Au cours ce mandat, les députés travaillons à tenir « prêt » le Bénin, « tant en matière législative, qu’en matière de contrôle de l’action gouvernementale, pour les élections générales de 2026 et leurs suites ». Louis Vlavonou a promis de conduire cette Législature conformément aux normes républicaines et en bon père de famille.
« Je me tiendrai, aux côtés de chacun de mes cent-huit (108) collègues, sans distinction entre majorité et minorité parlementaire mais dans l’intérêt exclusif de notre peuple et de notre pays. Je m’efforcerai de jour comme de nuit, dans mes rapports avec chacun, de discerner entre les considérations politiques, administratives et personnelles. Je ferai autant que possible appel aux vertus de la concertation et de la consultation. Je tâcherai en permanence d’être équitable, de faire preuve de disponibilité, de prendre en compte les diverses contributions et de rester attentif aux préoccupations des uns et des autres », s’est engagé le chef du Parlement.
A cette qualité managériale, la vice-présidente de la République Mariam Chabi Talata l’y invite vivement. « Un président de Parlement est comme le chef d’un ménage polygamique. Vous ne pouvez pas réussir hier et échouer aujourd’hui », a-t-elle lancé à l’endroit de Louis Vlavonou, dans son discours de réception de celui-ci comme Grand-Croix de l’Ordre national du Bénin. Cette distinction, souligne d’ailleurs la vice-présidente, Louis Vlavonou la mérite pour avoir fait « du Parlement un milieu sain de vie ».

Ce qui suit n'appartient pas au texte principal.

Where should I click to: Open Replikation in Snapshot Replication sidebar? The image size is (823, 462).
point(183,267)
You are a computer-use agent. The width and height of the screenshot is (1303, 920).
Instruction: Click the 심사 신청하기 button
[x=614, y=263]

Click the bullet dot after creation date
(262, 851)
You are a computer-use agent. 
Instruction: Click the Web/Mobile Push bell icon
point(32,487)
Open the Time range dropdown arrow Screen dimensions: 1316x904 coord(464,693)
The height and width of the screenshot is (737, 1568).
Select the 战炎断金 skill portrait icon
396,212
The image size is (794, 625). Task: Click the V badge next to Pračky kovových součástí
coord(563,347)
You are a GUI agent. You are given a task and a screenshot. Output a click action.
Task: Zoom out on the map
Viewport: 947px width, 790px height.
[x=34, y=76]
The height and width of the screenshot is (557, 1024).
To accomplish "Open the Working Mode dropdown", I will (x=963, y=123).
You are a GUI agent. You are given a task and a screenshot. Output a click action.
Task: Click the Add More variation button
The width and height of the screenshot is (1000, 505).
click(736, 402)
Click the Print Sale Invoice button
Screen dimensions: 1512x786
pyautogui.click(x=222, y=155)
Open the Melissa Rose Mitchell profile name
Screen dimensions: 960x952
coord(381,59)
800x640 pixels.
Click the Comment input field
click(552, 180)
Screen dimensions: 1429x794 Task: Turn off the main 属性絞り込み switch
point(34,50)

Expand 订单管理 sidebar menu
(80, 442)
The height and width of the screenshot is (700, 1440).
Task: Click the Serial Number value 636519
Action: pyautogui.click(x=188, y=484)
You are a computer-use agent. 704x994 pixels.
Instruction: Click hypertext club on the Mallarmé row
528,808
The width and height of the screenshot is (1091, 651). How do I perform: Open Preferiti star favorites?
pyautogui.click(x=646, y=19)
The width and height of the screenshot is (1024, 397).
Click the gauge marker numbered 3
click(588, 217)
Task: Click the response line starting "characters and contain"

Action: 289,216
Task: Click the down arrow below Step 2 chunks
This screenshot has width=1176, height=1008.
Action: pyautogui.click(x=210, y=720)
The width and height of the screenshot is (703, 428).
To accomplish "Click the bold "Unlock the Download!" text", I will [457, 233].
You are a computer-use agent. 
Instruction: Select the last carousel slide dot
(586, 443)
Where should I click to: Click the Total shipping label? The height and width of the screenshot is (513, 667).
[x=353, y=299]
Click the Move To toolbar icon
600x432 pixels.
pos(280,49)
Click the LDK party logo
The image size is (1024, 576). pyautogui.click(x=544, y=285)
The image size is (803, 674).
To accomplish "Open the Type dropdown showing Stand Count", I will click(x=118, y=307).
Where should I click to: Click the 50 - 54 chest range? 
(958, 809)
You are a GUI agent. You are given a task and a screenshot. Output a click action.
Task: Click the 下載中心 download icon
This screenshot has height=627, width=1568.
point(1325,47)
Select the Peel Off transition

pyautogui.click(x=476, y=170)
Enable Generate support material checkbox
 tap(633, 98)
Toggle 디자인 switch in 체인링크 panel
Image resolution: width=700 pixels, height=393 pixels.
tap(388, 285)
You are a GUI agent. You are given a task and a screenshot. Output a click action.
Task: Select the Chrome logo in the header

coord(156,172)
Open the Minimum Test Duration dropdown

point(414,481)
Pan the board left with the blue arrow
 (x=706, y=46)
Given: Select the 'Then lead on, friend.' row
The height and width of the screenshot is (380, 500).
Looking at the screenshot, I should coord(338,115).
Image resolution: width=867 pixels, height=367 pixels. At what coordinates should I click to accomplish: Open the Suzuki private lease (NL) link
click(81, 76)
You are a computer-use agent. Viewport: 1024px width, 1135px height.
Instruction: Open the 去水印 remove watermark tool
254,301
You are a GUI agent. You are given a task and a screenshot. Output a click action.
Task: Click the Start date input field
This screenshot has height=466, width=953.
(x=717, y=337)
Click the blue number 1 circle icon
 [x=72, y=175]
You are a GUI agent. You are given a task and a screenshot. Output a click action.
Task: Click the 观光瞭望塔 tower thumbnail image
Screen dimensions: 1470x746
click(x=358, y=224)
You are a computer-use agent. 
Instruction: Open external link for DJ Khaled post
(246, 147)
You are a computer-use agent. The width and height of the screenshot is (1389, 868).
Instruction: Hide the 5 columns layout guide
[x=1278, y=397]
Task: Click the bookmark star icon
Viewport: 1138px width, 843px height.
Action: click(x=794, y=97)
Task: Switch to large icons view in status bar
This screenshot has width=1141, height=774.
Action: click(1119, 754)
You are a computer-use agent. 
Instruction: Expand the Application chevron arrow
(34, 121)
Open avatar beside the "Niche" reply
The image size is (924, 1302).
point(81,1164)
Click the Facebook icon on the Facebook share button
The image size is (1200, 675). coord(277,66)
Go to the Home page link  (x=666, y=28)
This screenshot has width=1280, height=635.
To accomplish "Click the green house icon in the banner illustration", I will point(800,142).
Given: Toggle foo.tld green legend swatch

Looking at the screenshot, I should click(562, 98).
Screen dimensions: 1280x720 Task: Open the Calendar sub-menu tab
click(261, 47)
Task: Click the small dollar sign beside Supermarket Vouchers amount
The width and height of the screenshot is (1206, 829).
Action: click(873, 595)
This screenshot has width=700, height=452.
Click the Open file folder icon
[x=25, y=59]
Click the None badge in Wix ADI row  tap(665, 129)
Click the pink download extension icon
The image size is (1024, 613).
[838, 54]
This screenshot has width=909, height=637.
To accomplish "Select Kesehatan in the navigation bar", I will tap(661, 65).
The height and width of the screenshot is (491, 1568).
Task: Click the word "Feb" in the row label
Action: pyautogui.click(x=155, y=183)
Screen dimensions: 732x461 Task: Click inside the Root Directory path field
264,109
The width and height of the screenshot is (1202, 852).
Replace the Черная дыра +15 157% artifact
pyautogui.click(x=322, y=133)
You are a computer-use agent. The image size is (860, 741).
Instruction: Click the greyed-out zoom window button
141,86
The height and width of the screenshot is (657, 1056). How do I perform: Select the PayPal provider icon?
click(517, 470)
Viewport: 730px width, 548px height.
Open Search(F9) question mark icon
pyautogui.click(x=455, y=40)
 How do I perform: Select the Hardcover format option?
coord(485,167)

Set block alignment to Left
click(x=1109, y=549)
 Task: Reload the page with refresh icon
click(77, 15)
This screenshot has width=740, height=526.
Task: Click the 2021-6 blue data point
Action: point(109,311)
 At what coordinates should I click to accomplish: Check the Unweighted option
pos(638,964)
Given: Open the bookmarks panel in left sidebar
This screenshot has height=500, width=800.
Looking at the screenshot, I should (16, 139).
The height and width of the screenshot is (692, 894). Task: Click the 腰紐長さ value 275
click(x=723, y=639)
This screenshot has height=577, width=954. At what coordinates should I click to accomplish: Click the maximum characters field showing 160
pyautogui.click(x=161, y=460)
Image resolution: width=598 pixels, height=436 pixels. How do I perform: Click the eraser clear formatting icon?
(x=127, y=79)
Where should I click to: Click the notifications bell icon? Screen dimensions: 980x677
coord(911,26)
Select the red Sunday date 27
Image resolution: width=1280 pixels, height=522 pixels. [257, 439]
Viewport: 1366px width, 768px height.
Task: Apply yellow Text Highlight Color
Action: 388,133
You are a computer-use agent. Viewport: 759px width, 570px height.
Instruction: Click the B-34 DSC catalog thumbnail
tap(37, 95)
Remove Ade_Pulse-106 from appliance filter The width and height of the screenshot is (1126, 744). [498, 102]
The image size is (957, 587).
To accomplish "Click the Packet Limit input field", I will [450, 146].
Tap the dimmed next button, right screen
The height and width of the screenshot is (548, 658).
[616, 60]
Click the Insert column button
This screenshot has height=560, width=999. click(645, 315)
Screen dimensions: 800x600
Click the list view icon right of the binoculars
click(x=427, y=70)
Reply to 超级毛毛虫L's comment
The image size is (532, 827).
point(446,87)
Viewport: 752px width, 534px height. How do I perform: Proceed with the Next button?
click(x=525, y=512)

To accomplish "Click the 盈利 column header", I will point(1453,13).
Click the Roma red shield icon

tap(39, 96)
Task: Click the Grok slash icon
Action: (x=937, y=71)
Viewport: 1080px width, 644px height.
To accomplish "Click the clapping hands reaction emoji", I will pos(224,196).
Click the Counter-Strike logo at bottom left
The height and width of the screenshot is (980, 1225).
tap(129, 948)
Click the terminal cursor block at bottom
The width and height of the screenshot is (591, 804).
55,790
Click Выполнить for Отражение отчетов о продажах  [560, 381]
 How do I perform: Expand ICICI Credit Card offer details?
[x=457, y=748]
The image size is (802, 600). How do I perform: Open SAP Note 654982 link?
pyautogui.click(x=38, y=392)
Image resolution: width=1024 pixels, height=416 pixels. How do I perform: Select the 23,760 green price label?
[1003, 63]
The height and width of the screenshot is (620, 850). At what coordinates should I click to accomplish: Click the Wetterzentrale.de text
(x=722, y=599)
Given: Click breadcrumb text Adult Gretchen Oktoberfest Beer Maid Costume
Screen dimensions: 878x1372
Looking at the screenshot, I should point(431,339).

Le président Vlavonou, exhorte par ailleurs chaque député « de la majorité parlementaire, tout en soutenant légitimement l’action du gouvernement à laisser à ses collègues de la minorité, la possibilité d’exprimer et de soutenir librement leur opinion, fût-elle radicalement différente ». Quant aux députés de la minorité, Louis Vlavonou les a appelés à une opposition constructive. Il espère que ceux-ci « ne s’arc-bouteront pas dans une opposition systématique, voire stérile ».
Cet appel fait réagir Eric Houndété. Le président Vlavonou, dit-il, « est mal fondé à dire ça. L’opposition ne peut pas être soupçonnée de manque d’objectivité », a répliqué le président du parti « Les Démocrates », seul parti de l’Opposition ayant des représentants au Parlement pour le compte de la neuvième Législature à l’issue de la cérémonie.
Un discours « rassembleur mais… »
Un discours « rassembleur », ont salué la plupart des députés. « Le président s’est montré engagé à poursuivre les réformes entreprises au niveau du pays, surtout à faire en sorte que l’Assemblée nationale soit effectivement représentative de l’ensemble de la nation », retient Glawdys Tossou, députée de l’Union progressiste le Renouveau (Up-Le Renouveau).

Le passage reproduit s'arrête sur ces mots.